But what brought it home to me was my daughter. She is just 11, works hard and is unassuming, but has talent to spare in writing, music and some sports. (I’m a bit proud of her) She made me stop and think today. Everyone had gone out and I didn’t hear them come back, I’d tried everything to get rid of my frustrations, running, drinking and finally, playing my guitar badly, but was just letting loose…I was singing. (I have history with singing…I changed school in Y5 having nearly being expelled…new school the Ht decided that I couldn’t sing, and told me as much in front of everyone – I knew better…his face when seeing me do a solo in Salford Cathedral was priceless!) yes…I was singing, and I’m ok…no better, but I was letting rip. All my frustrations , all my anger, pain and grumpiness was being expressed at top volume…(4 Seasons in one day if you must know!) As I wailed, I turned around to see them looking at me…my son clapping, my wife smiling wryly and my daughter pensive. At bedtime we talked. We talked in a way that we haven’t since I’ve taken on a headship, and she has grown up in that time. She effectively said that I limit myself. She saw me in a different light today – she has never seen me display my skills at hockey and was proud of me. She certainly has never heard me pour my heart out singing and said that I should do it more and stop hiding…yep…stop hiding.

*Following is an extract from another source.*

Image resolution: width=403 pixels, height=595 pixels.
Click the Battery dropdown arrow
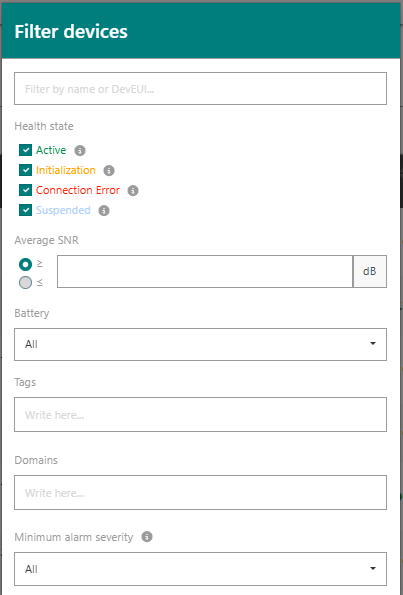(x=373, y=344)
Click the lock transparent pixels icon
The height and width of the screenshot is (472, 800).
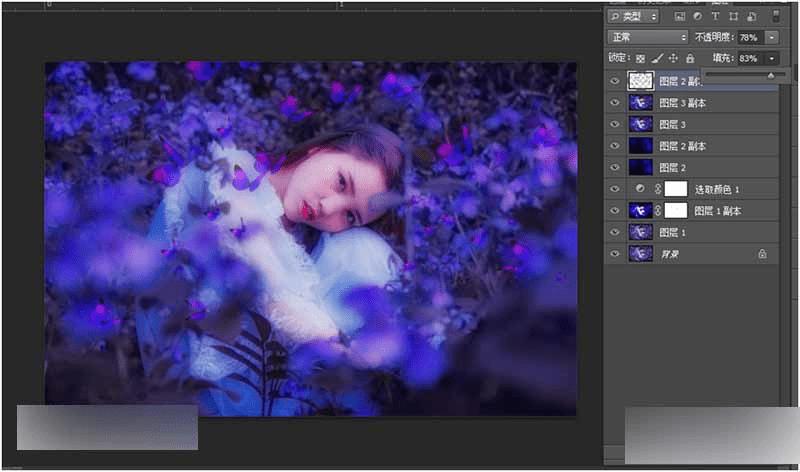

Where do you go with that as a Dad and a Ht? STOP HIDING? STOP HIDING? STOP HIDING!
I don’t know…but I do know that they & I come first. Much as I love the school, the children and the staff, I come first, because in being fulfilled, my family benefit, I’m happier and the school/children benefit.
BUT, stop hiding?
Brutal in the way only a pre teenager can be.
How many of us do this as we get older? How many of us limit ourselves because of fear of failure or fear of peers and their opinions? We have so many talents but smother it in fear…let it loose…
Please, don’t look back in anger and wish things different, don’t look back in anger I heard you say.